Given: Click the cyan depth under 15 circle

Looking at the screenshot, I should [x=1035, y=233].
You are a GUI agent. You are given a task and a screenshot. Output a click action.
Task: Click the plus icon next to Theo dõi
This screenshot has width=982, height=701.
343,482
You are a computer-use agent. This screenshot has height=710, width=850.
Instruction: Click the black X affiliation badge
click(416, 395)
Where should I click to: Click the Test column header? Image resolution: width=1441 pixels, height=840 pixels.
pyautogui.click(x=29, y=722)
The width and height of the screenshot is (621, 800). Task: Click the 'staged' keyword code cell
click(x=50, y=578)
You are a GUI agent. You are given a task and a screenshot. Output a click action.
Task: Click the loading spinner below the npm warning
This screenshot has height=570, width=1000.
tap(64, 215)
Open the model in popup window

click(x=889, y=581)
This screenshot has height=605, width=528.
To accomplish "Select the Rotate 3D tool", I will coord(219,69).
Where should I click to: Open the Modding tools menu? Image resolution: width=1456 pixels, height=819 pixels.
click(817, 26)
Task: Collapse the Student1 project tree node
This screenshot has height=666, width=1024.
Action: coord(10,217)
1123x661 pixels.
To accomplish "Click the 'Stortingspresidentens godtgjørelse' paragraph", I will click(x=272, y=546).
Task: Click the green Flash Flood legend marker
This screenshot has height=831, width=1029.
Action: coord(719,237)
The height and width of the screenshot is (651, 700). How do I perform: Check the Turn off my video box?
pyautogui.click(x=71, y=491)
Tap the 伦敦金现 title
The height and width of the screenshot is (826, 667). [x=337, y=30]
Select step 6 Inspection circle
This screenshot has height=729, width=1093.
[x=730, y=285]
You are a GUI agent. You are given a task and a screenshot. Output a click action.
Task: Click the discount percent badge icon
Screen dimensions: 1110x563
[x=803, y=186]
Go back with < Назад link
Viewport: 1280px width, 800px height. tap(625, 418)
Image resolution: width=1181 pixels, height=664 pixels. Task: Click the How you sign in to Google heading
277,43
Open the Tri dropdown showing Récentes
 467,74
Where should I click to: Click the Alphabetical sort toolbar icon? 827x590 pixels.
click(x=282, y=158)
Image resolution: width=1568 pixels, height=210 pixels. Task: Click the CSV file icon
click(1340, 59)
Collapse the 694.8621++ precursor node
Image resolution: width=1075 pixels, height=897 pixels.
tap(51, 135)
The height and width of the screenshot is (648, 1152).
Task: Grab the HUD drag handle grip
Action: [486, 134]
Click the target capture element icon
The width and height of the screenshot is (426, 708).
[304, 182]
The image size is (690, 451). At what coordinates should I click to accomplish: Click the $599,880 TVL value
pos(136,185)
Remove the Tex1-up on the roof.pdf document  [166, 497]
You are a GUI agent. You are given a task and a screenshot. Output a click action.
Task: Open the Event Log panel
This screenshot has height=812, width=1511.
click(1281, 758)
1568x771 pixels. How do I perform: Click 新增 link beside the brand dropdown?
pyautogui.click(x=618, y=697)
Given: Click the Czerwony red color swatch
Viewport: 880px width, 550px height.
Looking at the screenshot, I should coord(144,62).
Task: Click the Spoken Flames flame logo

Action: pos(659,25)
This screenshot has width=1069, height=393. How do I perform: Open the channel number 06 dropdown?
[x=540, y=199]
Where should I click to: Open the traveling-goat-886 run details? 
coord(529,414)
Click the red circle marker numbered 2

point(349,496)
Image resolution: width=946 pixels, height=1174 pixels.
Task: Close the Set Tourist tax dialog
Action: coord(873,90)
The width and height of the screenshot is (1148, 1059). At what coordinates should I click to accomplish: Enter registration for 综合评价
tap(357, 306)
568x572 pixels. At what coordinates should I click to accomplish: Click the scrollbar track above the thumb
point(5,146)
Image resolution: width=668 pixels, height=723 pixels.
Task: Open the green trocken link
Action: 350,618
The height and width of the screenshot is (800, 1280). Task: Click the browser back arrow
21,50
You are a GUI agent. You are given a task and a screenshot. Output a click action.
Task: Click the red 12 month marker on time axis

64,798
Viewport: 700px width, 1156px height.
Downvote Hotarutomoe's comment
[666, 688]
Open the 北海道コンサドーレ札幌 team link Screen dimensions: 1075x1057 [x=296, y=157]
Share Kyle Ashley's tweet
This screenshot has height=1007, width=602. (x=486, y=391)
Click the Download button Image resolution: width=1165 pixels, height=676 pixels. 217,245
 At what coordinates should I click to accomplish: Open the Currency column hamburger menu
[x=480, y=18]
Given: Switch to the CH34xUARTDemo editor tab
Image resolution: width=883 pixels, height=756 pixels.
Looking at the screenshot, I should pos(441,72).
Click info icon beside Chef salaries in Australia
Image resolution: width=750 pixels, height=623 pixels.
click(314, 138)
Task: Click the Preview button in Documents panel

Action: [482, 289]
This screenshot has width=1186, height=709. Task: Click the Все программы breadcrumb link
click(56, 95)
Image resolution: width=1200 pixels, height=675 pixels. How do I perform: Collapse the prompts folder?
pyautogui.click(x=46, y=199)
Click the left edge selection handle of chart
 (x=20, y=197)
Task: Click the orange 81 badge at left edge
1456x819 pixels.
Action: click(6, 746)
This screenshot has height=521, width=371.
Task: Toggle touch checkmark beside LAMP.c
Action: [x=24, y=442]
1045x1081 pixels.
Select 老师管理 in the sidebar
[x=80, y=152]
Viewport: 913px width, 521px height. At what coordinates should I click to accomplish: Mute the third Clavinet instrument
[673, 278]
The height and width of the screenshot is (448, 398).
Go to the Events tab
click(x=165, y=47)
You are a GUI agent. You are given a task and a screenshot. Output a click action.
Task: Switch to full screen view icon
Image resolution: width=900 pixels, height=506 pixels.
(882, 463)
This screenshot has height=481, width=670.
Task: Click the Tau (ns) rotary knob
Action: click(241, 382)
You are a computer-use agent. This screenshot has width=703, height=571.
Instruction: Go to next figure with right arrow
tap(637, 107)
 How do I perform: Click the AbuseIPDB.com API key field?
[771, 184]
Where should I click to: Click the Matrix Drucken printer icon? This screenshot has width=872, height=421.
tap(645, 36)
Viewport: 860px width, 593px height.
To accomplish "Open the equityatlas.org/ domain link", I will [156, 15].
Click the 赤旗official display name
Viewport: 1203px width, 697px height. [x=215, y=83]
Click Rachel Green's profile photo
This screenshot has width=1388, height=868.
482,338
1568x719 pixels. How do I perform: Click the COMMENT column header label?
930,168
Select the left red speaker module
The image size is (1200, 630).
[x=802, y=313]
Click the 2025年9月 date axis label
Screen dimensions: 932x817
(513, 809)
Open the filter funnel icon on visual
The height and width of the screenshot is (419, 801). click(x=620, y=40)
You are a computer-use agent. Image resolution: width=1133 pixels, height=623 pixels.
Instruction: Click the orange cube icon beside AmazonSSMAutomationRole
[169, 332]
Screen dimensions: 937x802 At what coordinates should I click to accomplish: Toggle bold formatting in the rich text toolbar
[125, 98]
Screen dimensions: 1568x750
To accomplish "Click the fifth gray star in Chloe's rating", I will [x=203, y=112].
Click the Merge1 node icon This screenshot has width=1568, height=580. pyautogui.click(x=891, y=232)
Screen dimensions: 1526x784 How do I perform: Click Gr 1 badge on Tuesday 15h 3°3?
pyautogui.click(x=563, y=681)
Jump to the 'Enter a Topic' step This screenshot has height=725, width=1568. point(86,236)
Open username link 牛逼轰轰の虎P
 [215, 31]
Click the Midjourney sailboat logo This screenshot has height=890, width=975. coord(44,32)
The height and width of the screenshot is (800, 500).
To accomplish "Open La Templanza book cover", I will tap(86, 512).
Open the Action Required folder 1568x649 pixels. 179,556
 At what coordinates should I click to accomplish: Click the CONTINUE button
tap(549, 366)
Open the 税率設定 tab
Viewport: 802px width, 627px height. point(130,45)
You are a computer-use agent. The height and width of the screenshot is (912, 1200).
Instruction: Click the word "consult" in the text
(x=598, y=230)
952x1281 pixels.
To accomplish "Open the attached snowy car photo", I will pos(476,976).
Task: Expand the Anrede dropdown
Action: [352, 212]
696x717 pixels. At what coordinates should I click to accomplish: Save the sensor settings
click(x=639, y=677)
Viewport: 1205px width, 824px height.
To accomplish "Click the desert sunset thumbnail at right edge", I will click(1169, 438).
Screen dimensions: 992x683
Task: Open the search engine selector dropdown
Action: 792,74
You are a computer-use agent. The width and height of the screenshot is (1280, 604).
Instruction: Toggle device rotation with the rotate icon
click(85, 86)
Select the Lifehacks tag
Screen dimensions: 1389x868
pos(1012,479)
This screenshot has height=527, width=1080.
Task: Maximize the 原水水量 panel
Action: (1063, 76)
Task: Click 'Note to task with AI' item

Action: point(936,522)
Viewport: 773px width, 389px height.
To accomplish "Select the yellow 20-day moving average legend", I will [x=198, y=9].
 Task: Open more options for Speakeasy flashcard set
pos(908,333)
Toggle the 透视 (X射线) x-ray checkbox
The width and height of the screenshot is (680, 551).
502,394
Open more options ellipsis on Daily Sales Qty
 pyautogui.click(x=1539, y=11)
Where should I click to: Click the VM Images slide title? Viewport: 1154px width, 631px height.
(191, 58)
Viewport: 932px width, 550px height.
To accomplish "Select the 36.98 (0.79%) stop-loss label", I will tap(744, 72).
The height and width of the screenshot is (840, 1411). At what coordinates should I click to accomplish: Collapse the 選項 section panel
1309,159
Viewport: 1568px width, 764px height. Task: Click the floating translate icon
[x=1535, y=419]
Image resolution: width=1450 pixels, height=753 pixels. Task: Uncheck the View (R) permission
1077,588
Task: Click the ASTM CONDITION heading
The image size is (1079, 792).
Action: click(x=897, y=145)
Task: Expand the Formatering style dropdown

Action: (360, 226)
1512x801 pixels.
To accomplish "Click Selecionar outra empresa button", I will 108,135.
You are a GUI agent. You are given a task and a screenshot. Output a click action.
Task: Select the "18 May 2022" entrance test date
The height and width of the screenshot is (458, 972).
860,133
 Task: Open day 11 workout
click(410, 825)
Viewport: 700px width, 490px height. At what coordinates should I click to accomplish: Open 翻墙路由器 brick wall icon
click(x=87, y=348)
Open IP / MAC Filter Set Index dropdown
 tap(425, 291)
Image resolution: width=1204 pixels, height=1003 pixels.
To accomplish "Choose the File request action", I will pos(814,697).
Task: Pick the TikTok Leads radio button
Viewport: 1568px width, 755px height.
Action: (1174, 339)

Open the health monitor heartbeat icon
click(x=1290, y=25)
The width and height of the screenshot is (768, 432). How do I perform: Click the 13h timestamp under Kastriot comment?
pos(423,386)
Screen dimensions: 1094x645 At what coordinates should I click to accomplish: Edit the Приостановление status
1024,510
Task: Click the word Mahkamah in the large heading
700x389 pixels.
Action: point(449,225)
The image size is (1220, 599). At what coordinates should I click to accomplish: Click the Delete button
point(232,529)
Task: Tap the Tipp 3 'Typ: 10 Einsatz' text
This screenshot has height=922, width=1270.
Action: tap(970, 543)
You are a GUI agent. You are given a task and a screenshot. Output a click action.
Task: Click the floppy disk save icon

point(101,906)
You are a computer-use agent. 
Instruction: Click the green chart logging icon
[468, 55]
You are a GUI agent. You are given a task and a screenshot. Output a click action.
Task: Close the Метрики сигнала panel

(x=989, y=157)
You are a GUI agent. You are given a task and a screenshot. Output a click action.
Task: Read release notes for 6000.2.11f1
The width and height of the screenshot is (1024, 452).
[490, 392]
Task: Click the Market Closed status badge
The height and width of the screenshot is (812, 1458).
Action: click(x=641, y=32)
• • • • •
*Work to be completed*.
Would you show each line of the listing above that has the string "date"?

*Solved exercise*.
Click the 2025年9月 date axis label
Task: Select the "18 May 2022" entrance test date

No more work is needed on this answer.